On Thursday, a Manhattan grand jury under the supervision of District Attorney Alvin Bragg made history with its unprecedented indictment of former President Donald Trump. We do not know yet what charges have been filed against Trump, but careful analysis shows it’s a highly serious case posing enormous jeopardy for Trump.
Here are five reasons why an indictment in Georgia may ultimately be even more monumental than the one in New York.
1. The Georgia grand jury could charge Trump in the political crime of the century.
In New York, while we don’t yet know the precise charges, the grand jury was reportedly investigating if or how Trump may have concealed hush money paid to adult film actress Stormy Daniels in October 2016 — that is, days before the presidential election. But the Fulton County grand jury could charge Trump with something far worse: conspiring to end the lawful transfer of presidential power.
Here’s what evidence is already public. First, we know Trump tried to pressure Georgia officials to help him reverse the 2020 presidential election. Second, we know there was a fake elector scheme that sought to overturn the election. Those behind that scheme were hoping to convince then-Vice President Mike Pence to use the phony slates to reject or delay Congress’ Jan. 6, 2021, election certification.
Trump arraignment: Follow our live blog beginning at 10 a.m. ET on Tuesday for the latest updates and analysis on Trump’s arrest in New York.
Pointing out what the Georgia grand jury is reportedly investigating is not to minimize the potential impact of Trump’s alleged 2016 bribe payment to Daniels. Even so, history will remember any Trump involvement in a multi-pronged conspiracy to overturn the 2020 election as vastly more consequential.
2. “Lordy, there are tapes.”
The centerpiece of the Georgia case against Trump would seem to be his taped Jan. 2, 2021, phone call to Georgia Secretary of State Brad Raffensperger in which Trump asked the state’s top election official “to find 11,780 votes,” exactly one more than he needed to overturn Biden’s victory in Georgia.
In another recorded call, Trump pointed Frances Watson, Georgia’s chief elections investigator, to urban Fulton County, instructing her to search only there for “dishonesty.”

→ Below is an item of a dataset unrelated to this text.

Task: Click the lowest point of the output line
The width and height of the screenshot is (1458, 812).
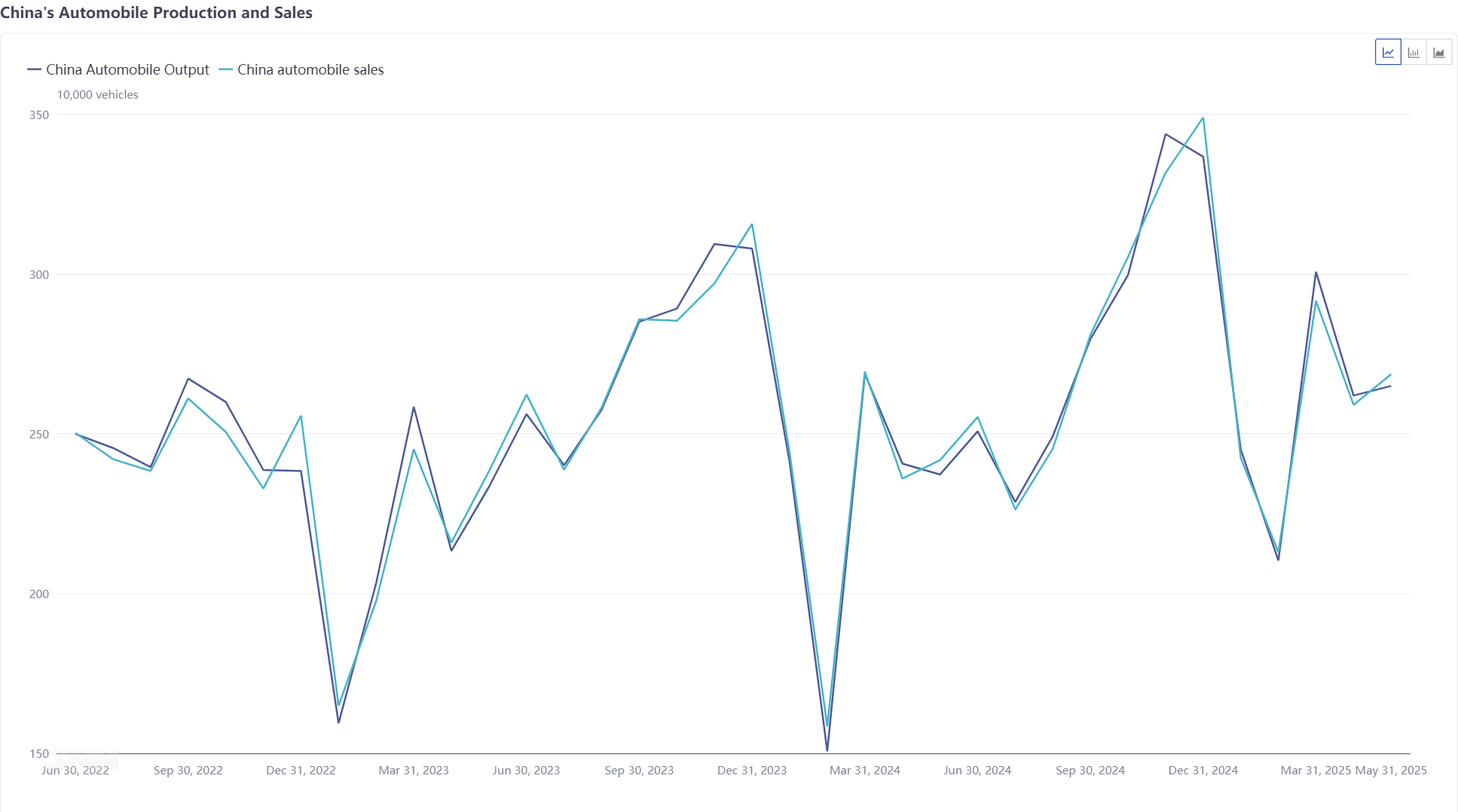Action: click(x=827, y=750)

Last month, we learned there was a third recorded call Trump made: this one in December 2020 to then-Georgia House Speaker David Ralston. He apparently rebuffed Trump’s request to call a special legislative session to reverse Biden’s win.
Trump — again, on tape — reportedly asked Ralston who would stop him from doing so. Ralston’s response? “A federal judge, that’s who.”
For prosecutors, there’s no better evidence than inculpatory recordings.
3. The Georgia Grand Jury could charge co-conspirators.
In February, the Fulton County special grand jury that investigated Trump recommended indicting multiple defendants, according to that grand jury’s foreperson. “It won’t be a short list,” she said of the people that special grand jury believed had committed crimes.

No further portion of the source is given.